Of all the crazy scientific experments performed by the Soviets, one of the more interesting is their exploration of evolution using foxes, performed despite the ideological opposition to evolutionary theory.
Led by a biologist named Dmitry Belyaev, researchers at the nearby Institute of Cytology and Genetics gathered up 130 foxes from fur farms. They then began breeding them with the goal of re-creating the evolution of wolves into dogs, a transformation that began more than 15,000 years ago. – National Geographic
Explained simply, one half of evolution is the creation of new genetic material, which builds and directs new forms and mehaviours. The other half is the determination of what genetic material will be replicated—which forms and behaviours will be present in future generations. This experiment operated on that second half by artificially selecting a desired trait.
With each generation of fox kits, Belyaev and his colleagues tested their reactions to human contact, selecting those most approachable to breed for the next generation. By the mid-1960s the experiment was working beyond what he could’ve imagined. They were producing foxes like Mavrik, not just unafraid of humans but actively seeking to bond with them.
The populations of the later generations had DNA that produced domestic foxes. Where did these domestic genes come from? The length of the experiment is too short for mutation to occur (by a long shot), so all the DNA in the resulting domestic foxes must have been present in the initial population, already existing and available to be selected.

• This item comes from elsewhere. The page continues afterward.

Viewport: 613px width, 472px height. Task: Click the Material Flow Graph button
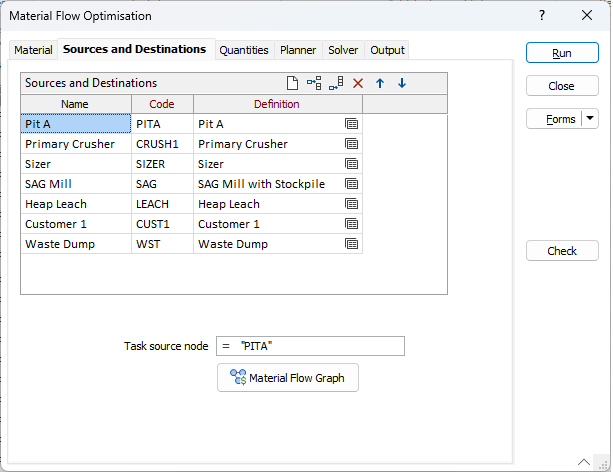coord(288,378)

But the initial foxes were not domestic. Not in general, and also not any single one of the initial foxes was domestic. The process is not simply a matter of finding a tiny, rarely noticed minority of the population that is domestic and replicating them as a new domestic population. There must have been different degrees of domestication within the initial population, in order for some to be selected, but no wild fox is so domestic as to “actively seek to bond” with humans.
This points to an insight into evolution and heredity. The set of all alleles present in a population is an important determinant of the characteristics of a population, but just as important is the organization of the alleles within the population. The specific configuration present in an individual matters—a population is not just an undifferentiated mix of DNA.
In this case, domestic trait expression requires specific sequences of DNA to be present at several locations in the genome. Cut up that genome, take those same sequences and mix them around in a population so that only one is present in each individual and the domestic phenotype is lost, even though no DNA has been lost. We can see, from this, the self-deception possible when viewing populations through a microscope and noting the similarities at an undiscriminating molecular level.
In a paper in press in Behavior Genetics, the group reports finding two regions that are widely divergent in the two behavioral types and might thus harbor key domestication genes. Increasingly, it appears that domestication is driven not by a single gene but a suite of genetic changes. “Domestication,” the paper concludes, “appears to be a very complex phenotype.”
There’s another lesson to be learned:
Domesticated animals are known to share a common set of characteristics, a fact documented by Darwin in The Variation of Animals and Plants Under Domestication. They tend to be smaller, with floppier ears and curlier tails than their untamed progenitors. Such traits tend to make animals appear appealingly juvenile to humans. Their coats are sometimes spotted—piebald, in scientific terminology—while their wild ancestors’ coats are solid.
In addition to the reminder that consequences other than those intended will always result, we can see that seemingly irrelevant traits can be indications of more fundamental differences.